DATA SHOWN =>

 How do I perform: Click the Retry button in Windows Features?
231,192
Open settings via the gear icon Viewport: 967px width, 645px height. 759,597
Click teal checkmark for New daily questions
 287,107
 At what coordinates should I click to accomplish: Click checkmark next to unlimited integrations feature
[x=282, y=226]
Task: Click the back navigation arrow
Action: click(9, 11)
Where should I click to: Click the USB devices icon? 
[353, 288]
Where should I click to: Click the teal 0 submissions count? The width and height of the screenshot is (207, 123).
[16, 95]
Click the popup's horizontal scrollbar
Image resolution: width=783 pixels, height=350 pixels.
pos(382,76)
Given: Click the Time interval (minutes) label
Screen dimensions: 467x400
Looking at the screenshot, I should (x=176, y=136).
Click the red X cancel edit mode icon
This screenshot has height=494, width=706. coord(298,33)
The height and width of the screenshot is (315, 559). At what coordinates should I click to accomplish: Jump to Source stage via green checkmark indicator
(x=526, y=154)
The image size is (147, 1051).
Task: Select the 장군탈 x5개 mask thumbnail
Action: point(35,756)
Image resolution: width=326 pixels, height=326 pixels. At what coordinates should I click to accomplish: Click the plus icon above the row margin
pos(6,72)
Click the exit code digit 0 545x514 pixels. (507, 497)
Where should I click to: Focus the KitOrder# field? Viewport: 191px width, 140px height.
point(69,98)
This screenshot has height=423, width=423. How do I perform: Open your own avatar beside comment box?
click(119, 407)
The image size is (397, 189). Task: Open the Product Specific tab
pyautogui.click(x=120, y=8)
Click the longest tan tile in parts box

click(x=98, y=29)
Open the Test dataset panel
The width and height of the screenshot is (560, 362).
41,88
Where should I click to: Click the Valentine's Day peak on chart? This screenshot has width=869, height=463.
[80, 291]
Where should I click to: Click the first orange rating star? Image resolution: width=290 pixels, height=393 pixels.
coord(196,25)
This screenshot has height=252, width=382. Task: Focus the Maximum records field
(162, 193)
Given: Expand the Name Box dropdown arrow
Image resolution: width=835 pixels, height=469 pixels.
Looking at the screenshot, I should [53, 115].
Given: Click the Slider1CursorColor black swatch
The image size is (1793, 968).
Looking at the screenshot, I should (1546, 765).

WHAT YOU ARE ASKED TO DO => Write out every line of the material above verbatim, with nothing left out or changed.

SOLUTION FOR THIS EXERCISE =>
 How do I perform: Click the Retry button in Windows Features?
231,192
Open settings via the gear icon Viewport: 967px width, 645px height. 759,597
Click teal checkmark for New daily questions
 287,107
 At what coordinates should I click to accomplish: Click checkmark next to unlimited integrations feature
[x=282, y=226]
Task: Click the back navigation arrow
Action: click(9, 11)
Where should I click to: Click the USB devices icon? 
[353, 288]
Where should I click to: Click the teal 0 submissions count? The width and height of the screenshot is (207, 123).
[16, 95]
Click the popup's horizontal scrollbar
Image resolution: width=783 pixels, height=350 pixels.
pos(382,76)
Given: Click the Time interval (minutes) label
Screen dimensions: 467x400
Looking at the screenshot, I should (x=176, y=136).
Click the red X cancel edit mode icon
This screenshot has height=494, width=706. coord(298,33)
The height and width of the screenshot is (315, 559). At what coordinates should I click to accomplish: Jump to Source stage via green checkmark indicator
(x=526, y=154)
The image size is (147, 1051).
Task: Select the 장군탈 x5개 mask thumbnail
Action: point(35,756)
Image resolution: width=326 pixels, height=326 pixels. At what coordinates should I click to accomplish: Click the plus icon above the row margin
pos(6,72)
Click the exit code digit 0 545x514 pixels. (507, 497)
Where should I click to: Focus the KitOrder# field? Viewport: 191px width, 140px height.
point(69,98)
This screenshot has height=423, width=423. How do I perform: Open your own avatar beside comment box?
click(119, 407)
The image size is (397, 189). Task: Open the Product Specific tab
pyautogui.click(x=120, y=8)
Click the longest tan tile in parts box

click(x=98, y=29)
Open the Test dataset panel
The width and height of the screenshot is (560, 362).
41,88
Where should I click to: Click the Valentine's Day peak on chart? This screenshot has width=869, height=463.
[80, 291]
Where should I click to: Click the first orange rating star? Image resolution: width=290 pixels, height=393 pixels.
coord(196,25)
This screenshot has height=252, width=382. Task: Focus the Maximum records field
(162, 193)
Given: Expand the Name Box dropdown arrow
Image resolution: width=835 pixels, height=469 pixels.
Looking at the screenshot, I should [53, 115].
Given: Click the Slider1CursorColor black swatch
The image size is (1793, 968).
Looking at the screenshot, I should (1546, 765).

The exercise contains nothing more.